Guest Blog by Eric Eaton

Deer Ked
I volunteered to do a guest blog for my good friend Dave Small after he sent me an e-mail inquiring whether I might know the identity of an insect in an image he attached with his message. I didn’t quite understand the story at first, like why two hunters were involved, and why the insect was adhered to hard candy. The image was clear enough, though, that I could tell what the creature was, and that this was not a tall tale evolved from heavy drinking.

Deer Ked
Found by local deer hunters saved on hard candy

Deer and related animals play host to a variety of parasitic invertebrates, including the familiar, slow-moving ticks. Such blood-feeding creatures are quick to abandon a deceased host, however, and so animals harvested during the hunt often yield some strange, living cargo during inspection and dressing. The specimen discovered by these  hunters is an insect known as a “louse fly,” among the most peculiar of insect parasites.

They are much more nimble than ticks, dodging attempts to catch them as they skirt through a host’s fur. Their flattened shape, top to bottom, and talon-like claws enhance their ability to slip between hairs and grip the hide of the host, avoiding licking and biting efforts to dislodge them.

Members of the fly family Hippoboscidae, most known louse flies are actually parasites of birds. The most infamous member of the family, though, is the “sheep ked,” well-known at least to those who manage flocks of ovine livestock.

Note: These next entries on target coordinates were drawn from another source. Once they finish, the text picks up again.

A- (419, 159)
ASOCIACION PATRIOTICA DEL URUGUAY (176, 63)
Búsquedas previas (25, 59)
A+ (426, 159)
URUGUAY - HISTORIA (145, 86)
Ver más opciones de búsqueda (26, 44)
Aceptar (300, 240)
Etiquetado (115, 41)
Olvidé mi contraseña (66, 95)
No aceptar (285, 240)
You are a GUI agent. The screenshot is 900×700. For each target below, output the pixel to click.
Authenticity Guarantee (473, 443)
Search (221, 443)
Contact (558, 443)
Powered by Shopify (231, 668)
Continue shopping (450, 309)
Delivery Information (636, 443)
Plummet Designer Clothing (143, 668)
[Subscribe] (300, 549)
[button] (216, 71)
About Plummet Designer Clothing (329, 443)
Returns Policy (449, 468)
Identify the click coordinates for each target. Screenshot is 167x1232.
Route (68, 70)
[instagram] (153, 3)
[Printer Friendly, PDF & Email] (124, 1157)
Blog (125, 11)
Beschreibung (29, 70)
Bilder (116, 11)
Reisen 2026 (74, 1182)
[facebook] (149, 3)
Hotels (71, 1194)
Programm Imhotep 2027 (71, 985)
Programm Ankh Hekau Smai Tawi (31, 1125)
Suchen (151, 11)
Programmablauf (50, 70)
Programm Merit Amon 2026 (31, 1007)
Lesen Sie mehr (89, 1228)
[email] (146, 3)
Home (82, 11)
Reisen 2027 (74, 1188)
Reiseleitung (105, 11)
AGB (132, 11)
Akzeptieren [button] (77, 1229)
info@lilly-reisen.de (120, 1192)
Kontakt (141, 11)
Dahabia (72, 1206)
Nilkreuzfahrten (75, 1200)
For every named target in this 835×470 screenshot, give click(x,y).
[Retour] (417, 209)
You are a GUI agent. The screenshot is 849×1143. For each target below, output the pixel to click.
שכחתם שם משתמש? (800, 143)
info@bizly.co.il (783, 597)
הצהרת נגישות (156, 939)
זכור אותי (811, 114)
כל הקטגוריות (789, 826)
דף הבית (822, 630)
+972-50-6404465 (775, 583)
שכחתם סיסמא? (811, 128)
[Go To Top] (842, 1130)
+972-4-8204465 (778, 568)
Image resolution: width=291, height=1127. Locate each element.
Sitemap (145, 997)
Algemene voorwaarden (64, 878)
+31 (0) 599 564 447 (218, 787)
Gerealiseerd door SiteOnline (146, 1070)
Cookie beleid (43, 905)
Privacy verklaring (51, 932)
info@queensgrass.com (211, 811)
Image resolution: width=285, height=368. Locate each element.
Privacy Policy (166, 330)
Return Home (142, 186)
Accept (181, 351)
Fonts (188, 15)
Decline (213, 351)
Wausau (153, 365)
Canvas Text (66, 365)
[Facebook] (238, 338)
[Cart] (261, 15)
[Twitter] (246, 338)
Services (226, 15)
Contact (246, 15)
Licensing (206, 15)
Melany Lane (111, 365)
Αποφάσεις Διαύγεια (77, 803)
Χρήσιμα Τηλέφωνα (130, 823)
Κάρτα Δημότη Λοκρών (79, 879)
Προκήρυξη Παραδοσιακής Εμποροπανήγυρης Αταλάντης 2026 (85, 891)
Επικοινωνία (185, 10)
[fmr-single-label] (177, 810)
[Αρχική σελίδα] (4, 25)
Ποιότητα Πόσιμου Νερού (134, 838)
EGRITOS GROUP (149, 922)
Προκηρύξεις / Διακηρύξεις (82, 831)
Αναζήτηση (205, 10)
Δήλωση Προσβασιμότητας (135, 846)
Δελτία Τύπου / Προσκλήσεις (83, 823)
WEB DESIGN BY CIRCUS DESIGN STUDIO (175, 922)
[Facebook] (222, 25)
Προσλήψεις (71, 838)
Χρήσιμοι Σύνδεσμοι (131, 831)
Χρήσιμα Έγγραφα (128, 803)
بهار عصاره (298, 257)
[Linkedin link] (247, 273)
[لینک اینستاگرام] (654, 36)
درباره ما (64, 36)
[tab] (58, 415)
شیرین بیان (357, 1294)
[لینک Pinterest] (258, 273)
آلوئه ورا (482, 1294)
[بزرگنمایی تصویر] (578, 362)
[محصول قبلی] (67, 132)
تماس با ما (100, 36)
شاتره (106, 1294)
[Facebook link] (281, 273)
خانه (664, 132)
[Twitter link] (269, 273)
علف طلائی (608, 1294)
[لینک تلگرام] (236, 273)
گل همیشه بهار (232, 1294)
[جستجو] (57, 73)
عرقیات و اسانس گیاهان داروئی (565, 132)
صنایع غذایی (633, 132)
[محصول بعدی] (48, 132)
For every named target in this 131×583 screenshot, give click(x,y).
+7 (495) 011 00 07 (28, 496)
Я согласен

The adult flies are wingless, but find each other easily for mating when the host animals crowd together

Back to the specimen the hunters found, and collected by sticking it with a piece of hard candy. That would probably be a “deer ked,” Lipoptena cervi. Here is a terrific image of a related Lipoptena depressa from northern California. Both species have a life history that is typical of the entire family of louse flies, but truly mind-blowing compared to other insects

Female louse flies do not lay eggs. They grow one offspring at a time, within their bodies, much like mammals. A single larva develops inside the equivalent of a uterus, feeding from a “milk” gland. When mature, it is “born alive,” dropping to the ground where it immediately buries itself and pupates. An adult fly emerges weeks later. Deer ked are winged, at least initially, but females that have found a host will break off their wings, the better to maneuver through the dense, coarse hair of their host.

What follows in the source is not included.